Hello everyone. Routing in Windows is problematic so I decided to record as separet channels in Supercollider. I’ve changed the startup file for 6 stereo audio output, 12 in total; but when I play in tidalcycles after first three channels (after d3 or orbit 2), I am not getting any sound. Is there anyone who also facing this issue? Thank you in advance.

If you share your superdirt startup, I can have a look

Sure, thank you.

(
s.options.numBuffers = 1024 * 6;
s.options.memSize = 8192 * 16;
s.options.maxNodes = 1024 * 64;

s.options.numOutputBusChannels = 12;

s.waitForBoot{

~dirt = SuperDirt(2,s);
~dirt.loadSoundFiles;
// wait until load is done
s.sync;

//configure your bus routes
~dirt.start(57120, [0,2,4,6,8,10]);
s.meter;
s.latency = 0.0;
}
)

Actually I figured it out with s.meter that Supercollider gets the multichannel audio as it is defined. But the most channel default audio device gives to Supercollider is 6 (so 3 stereo). I’ve changed the audio device the most I could have was 8 channels. I think Windows has some kind of limitations…

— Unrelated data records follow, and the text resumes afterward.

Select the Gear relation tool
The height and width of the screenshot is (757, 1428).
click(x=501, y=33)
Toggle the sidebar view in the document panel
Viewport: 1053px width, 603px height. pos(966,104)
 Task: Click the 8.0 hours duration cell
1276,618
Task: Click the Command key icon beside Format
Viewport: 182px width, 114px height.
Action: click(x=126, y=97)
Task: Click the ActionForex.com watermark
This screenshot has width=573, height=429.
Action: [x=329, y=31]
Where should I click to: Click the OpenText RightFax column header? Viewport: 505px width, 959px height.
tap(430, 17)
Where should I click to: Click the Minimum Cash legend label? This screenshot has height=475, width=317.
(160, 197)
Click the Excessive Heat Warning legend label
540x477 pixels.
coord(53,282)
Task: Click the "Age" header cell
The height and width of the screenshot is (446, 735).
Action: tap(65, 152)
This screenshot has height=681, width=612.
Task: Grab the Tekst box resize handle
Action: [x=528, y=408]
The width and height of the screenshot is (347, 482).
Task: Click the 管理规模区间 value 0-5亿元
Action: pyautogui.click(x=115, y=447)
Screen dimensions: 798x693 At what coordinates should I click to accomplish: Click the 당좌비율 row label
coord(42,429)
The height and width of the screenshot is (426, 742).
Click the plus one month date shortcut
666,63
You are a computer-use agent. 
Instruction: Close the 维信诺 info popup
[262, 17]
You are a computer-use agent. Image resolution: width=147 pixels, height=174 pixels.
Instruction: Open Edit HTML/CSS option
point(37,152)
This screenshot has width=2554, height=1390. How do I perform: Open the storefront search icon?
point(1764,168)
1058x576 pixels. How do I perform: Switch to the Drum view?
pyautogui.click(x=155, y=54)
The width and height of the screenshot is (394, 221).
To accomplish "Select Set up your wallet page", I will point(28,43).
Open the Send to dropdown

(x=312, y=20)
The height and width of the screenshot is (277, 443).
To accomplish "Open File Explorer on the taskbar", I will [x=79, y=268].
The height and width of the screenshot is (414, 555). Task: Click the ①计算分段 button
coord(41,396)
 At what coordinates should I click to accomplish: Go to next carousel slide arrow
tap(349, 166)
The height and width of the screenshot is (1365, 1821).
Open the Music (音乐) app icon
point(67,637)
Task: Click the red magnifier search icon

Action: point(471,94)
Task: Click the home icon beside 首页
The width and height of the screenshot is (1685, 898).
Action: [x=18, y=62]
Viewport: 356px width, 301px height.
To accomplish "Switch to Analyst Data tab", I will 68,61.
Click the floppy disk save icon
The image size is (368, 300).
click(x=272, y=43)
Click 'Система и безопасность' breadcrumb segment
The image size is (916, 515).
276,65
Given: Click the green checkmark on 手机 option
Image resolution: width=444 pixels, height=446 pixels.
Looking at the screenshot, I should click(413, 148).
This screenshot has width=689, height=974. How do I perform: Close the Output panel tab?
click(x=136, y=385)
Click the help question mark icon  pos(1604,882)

This doesn’t have to do with output channels, but one suggestion here: setting latency to 0 means that every message to scsynth will be late.

The consequence is that scsynth can evaluate the message only at the next hardware buffer boundary. This may be acceptable if you’re using a small audio buffer size (128 or 256) but if you’re hitting performance problems and need to raise the buffer size, then you lose timing resolution of musical events.

The best for musical timing is to set latency to hardware buffer latency + a small amount to account for network transmission – if the hardware buffer is 256 samples, 256/44100 = 0.0058, plus 10-20 ms for network, so s.latency = 0.02 or so.

If you really want “as soon as possible,” s.latency = nil may be better (but events’ timing relative to each other will suffer).

hjh

I’ve not noticed that s.latency has any effect. My guess is that because tidal sends trigger messages to sclang ahead of time according to its (tidal’s) own latency setting, sclang passes this onwards to superdirt ahead of time regardless of what s.latency says.